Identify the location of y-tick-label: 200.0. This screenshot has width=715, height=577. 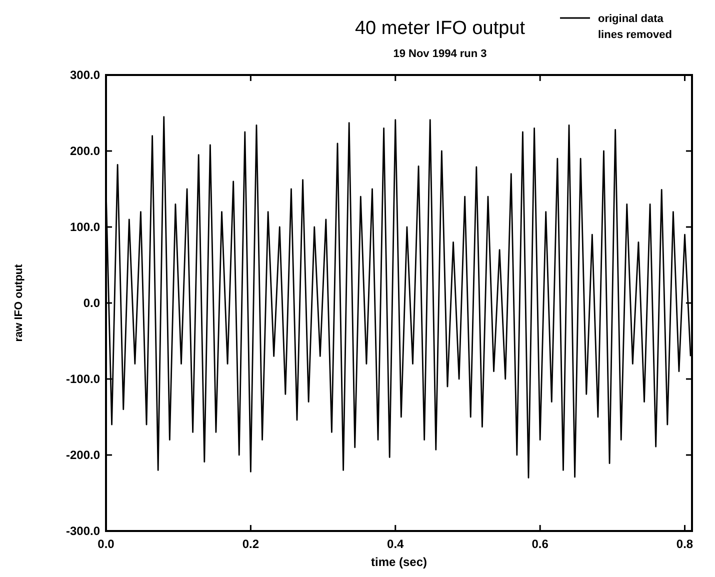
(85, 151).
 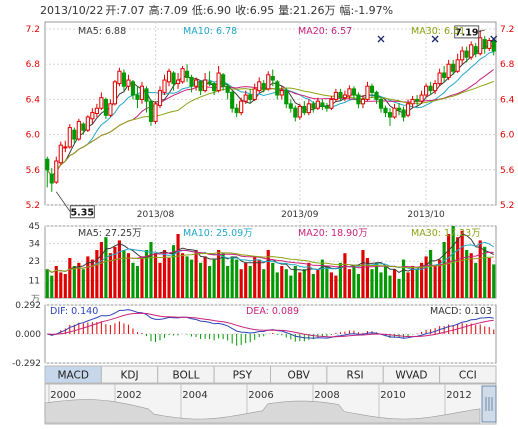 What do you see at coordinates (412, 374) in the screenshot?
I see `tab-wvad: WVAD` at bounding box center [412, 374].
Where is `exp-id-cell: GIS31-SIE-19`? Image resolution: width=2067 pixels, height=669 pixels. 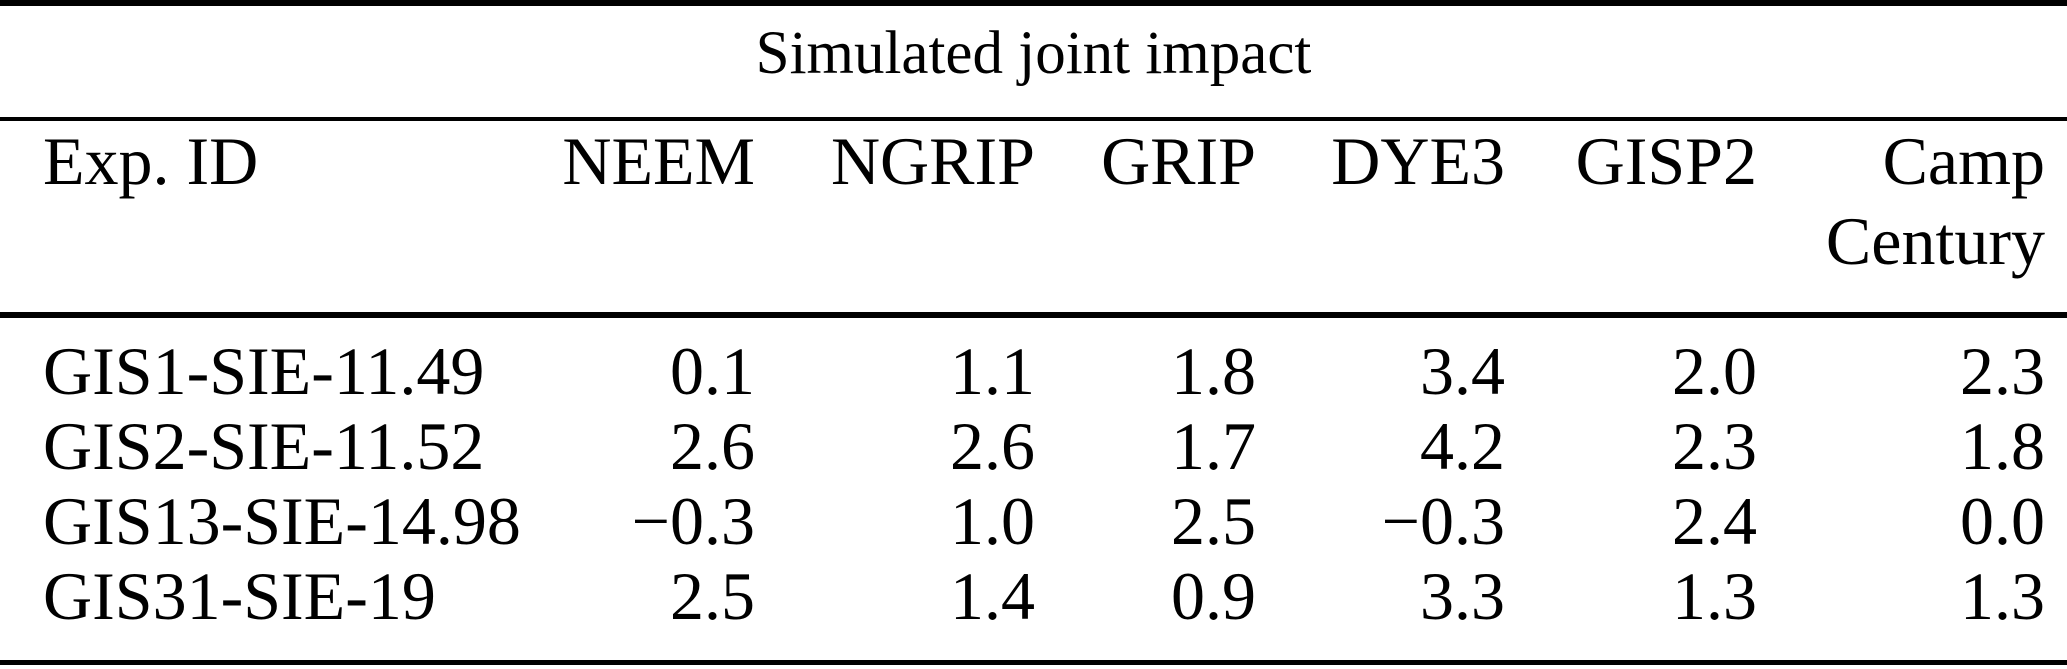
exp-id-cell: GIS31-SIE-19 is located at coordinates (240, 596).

::::::

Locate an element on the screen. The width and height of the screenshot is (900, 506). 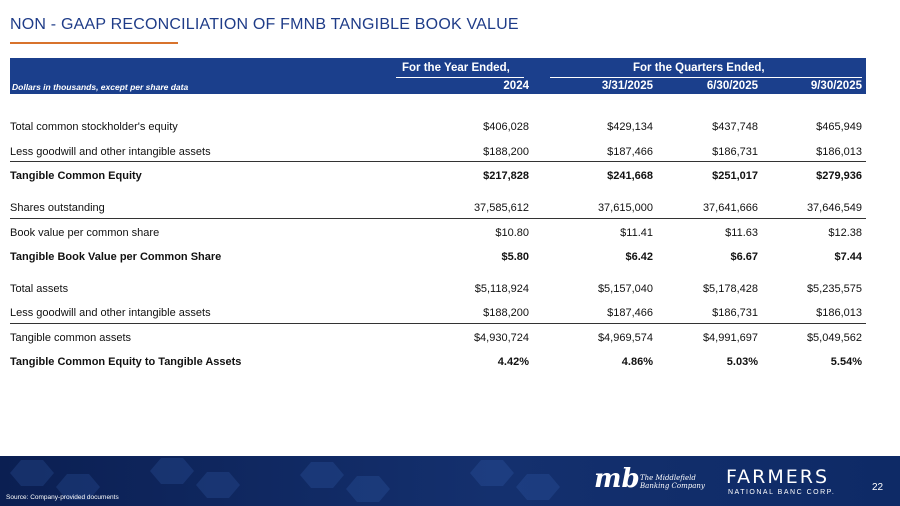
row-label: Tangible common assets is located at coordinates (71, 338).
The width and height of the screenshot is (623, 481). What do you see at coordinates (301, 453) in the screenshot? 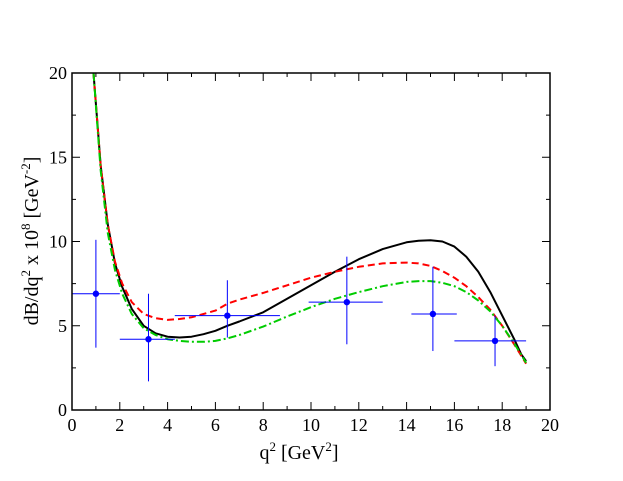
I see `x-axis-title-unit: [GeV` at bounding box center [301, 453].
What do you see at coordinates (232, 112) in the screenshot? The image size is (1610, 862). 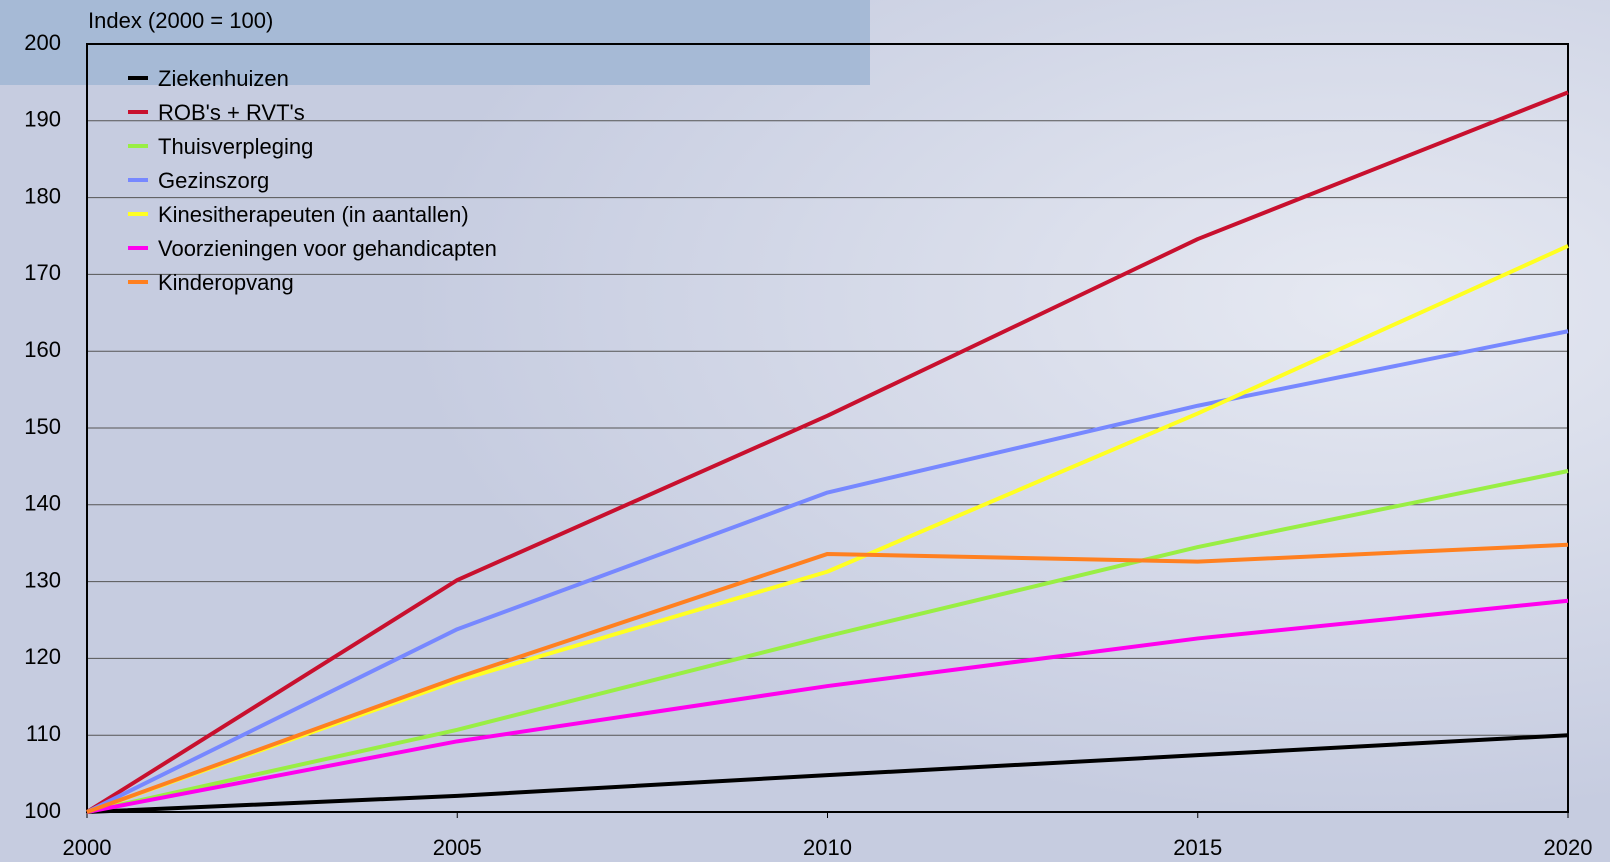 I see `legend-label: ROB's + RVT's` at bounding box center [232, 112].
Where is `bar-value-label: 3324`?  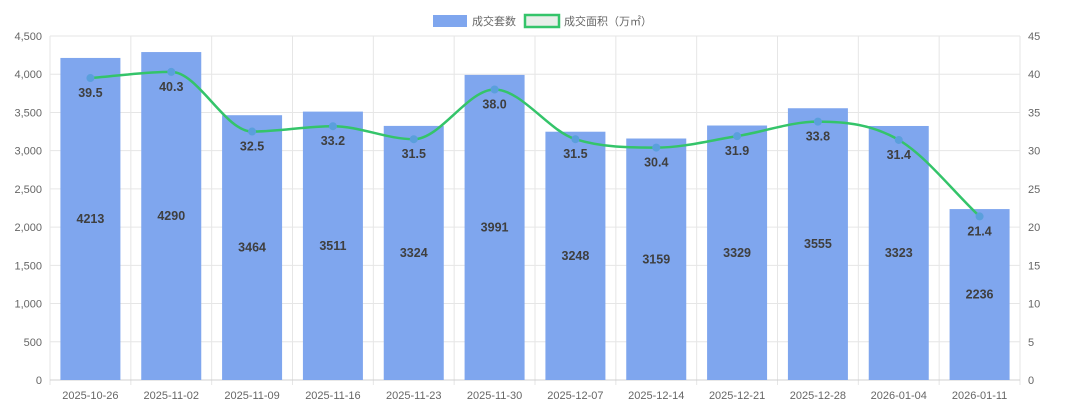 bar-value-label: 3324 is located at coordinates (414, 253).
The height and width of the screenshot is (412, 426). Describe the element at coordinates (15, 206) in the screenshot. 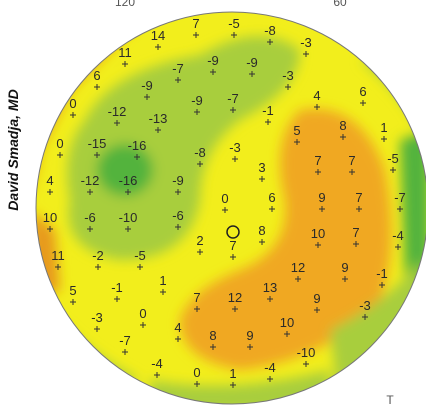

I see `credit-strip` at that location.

::::::

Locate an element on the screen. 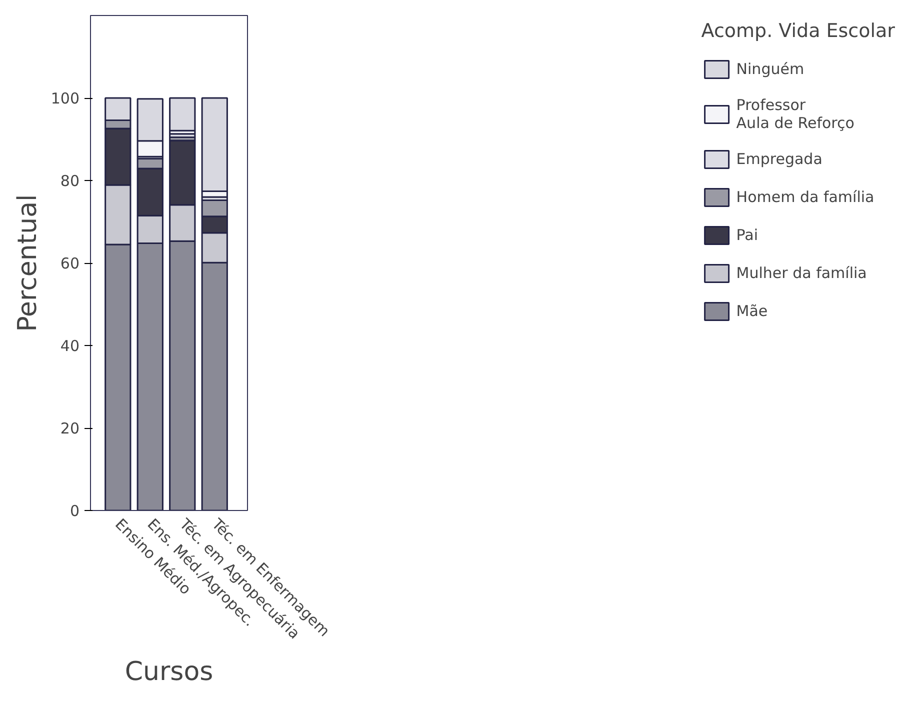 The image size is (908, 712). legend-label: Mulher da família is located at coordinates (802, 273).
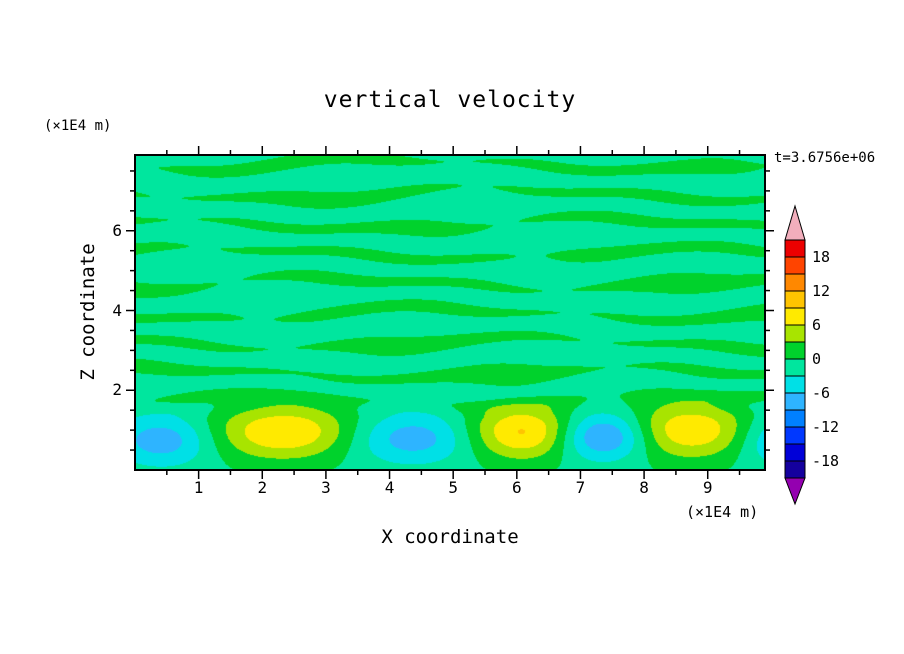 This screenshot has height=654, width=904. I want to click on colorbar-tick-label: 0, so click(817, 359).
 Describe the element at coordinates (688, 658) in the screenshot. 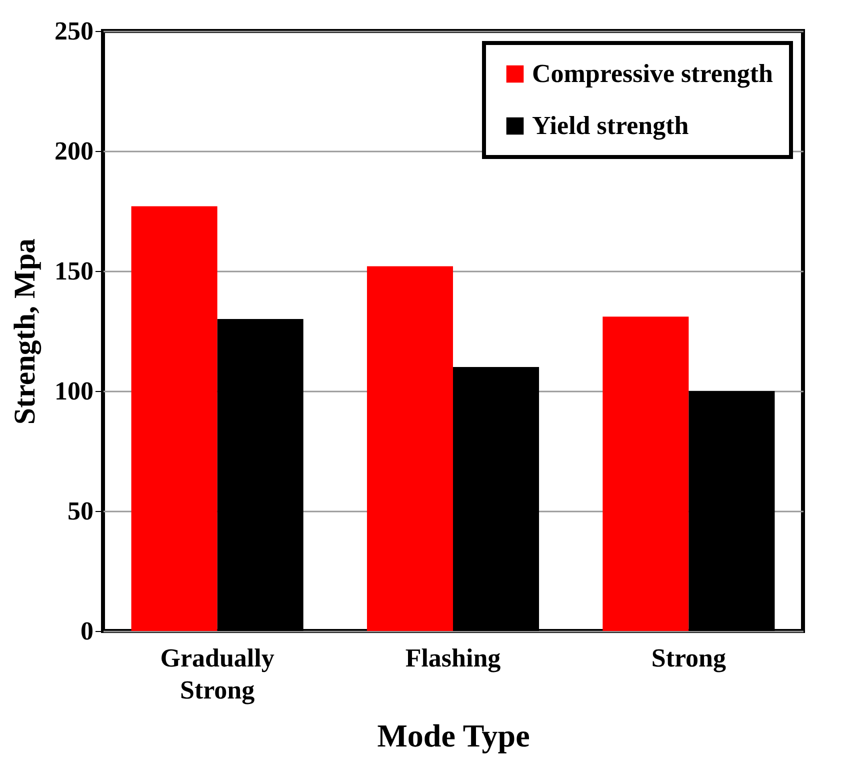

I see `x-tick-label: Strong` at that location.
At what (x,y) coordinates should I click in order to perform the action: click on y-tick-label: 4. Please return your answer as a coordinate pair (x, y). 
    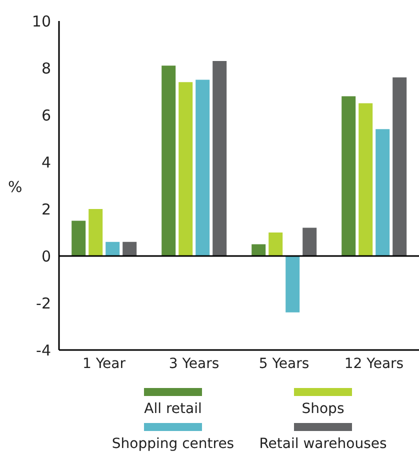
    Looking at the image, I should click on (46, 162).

::::::

### Problem description
Write out the lines from Block 1 again, beginning at the line that contains "Identify the location" and stopping after the line that contains "exp-id-cell: GIS31-SIE-19 is", with both of those lines included. Leave the pictures out.

### Exercise response
Identify the location of y-tick-label: 200.0. This screenshot has width=715, height=577. 
(85, 151).
  What do you see at coordinates (412, 374) in the screenshot?
I see `tab-wvad: WVAD` at bounding box center [412, 374].
Where is `exp-id-cell: GIS31-SIE-19`? Image resolution: width=2067 pixels, height=669 pixels. 
exp-id-cell: GIS31-SIE-19 is located at coordinates (240, 596).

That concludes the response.